>>>
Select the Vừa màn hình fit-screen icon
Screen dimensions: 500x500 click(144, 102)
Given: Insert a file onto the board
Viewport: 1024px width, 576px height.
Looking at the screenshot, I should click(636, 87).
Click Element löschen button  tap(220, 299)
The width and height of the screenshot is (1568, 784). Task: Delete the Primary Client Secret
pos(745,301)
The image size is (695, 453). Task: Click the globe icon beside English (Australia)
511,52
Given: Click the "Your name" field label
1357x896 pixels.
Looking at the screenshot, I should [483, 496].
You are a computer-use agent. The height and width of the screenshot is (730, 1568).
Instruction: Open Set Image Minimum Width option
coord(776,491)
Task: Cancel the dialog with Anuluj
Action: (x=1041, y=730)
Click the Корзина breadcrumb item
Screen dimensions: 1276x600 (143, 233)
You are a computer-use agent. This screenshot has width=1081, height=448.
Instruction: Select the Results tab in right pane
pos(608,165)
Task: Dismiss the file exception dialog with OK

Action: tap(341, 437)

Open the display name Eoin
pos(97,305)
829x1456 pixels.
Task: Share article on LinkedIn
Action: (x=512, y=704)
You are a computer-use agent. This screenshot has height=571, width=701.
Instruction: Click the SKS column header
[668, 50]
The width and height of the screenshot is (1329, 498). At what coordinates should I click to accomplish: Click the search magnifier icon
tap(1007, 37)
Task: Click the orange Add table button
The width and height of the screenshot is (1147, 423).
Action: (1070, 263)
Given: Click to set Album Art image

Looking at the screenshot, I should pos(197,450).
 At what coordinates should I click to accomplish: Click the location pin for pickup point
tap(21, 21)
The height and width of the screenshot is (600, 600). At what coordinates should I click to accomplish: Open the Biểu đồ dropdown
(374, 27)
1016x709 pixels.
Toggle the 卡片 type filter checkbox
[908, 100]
<<<
WHAT THIS TASK INVOLVES: Write out exactly the lines above from the line with "Given: Click to set Album Art image" through the line with "1016x709 pixels.", both of them included, and leave out all other lines.

RESULT:
Given: Click to set Album Art image

Looking at the screenshot, I should pos(197,450).
 At what coordinates should I click to accomplish: Click the location pin for pickup point
tap(21, 21)
The height and width of the screenshot is (600, 600). At what coordinates should I click to accomplish: Open the Biểu đồ dropdown
(374, 27)
1016x709 pixels.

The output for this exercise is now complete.